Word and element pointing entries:
──────────

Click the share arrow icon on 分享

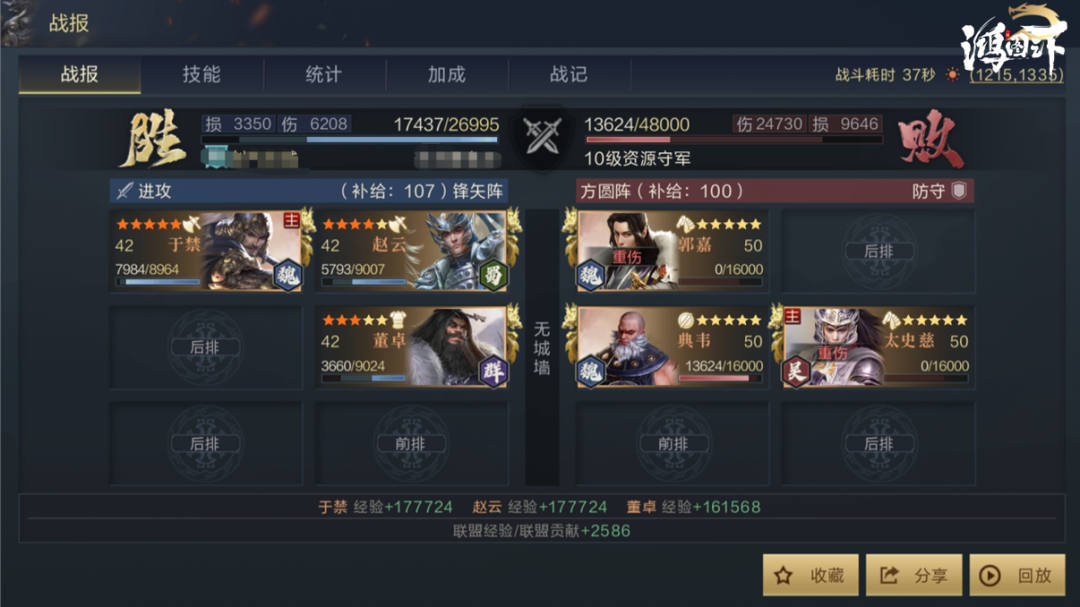889,575
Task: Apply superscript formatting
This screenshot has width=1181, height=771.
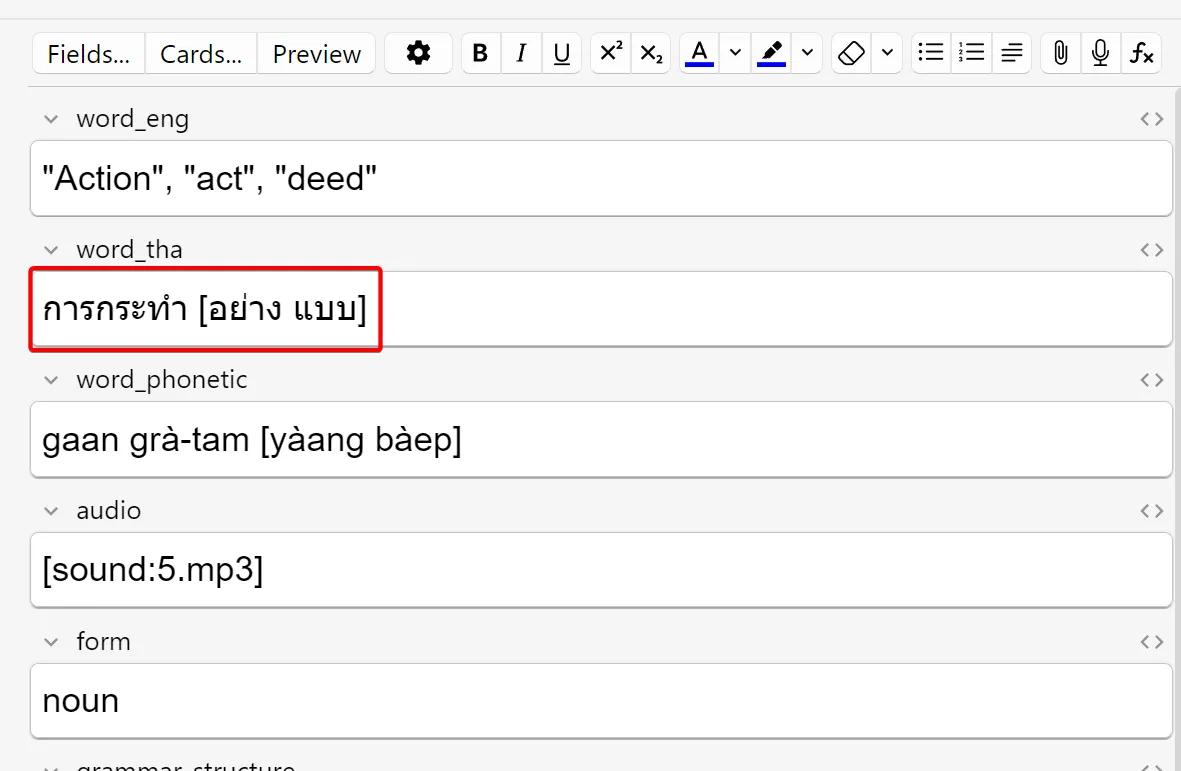Action: pyautogui.click(x=610, y=53)
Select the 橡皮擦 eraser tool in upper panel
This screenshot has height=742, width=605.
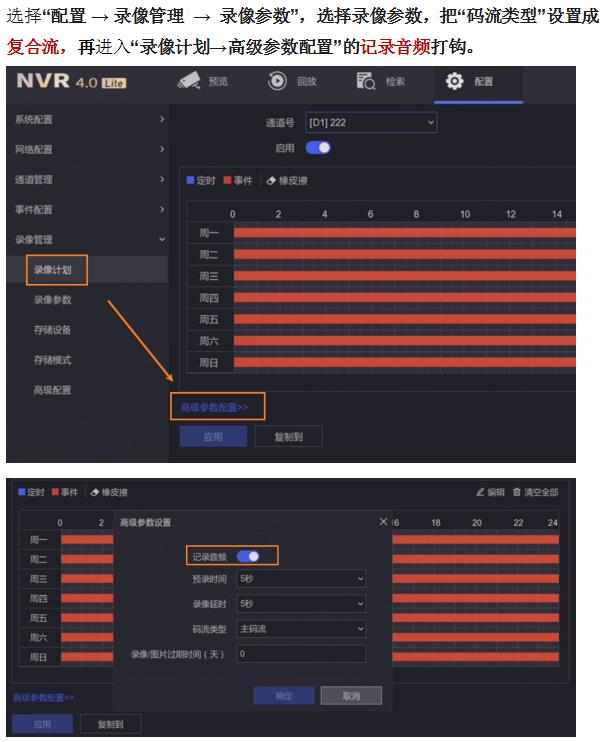[x=287, y=180]
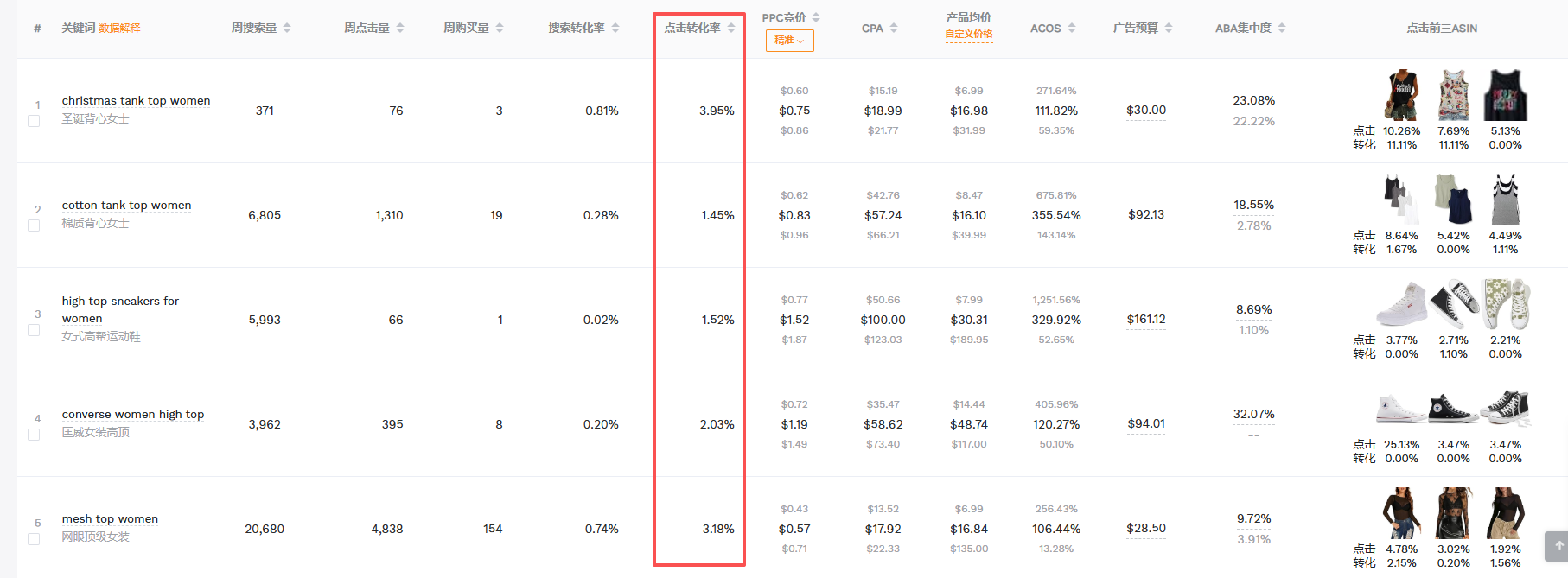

──────────

• **Work to do**
Can you render the lines above as a numbered list, leaving out blank lines and pictures?

• **Complete answer**
1. Click the share arrow icon on 分享
2. 889,575
3. Task: Apply superscript formatting
4. This screenshot has width=1181, height=771.
5. Action: pyautogui.click(x=610, y=53)
6. Select the 橡皮擦 eraser tool in upper panel
7. This screenshot has height=742, width=605.
8. [x=287, y=180]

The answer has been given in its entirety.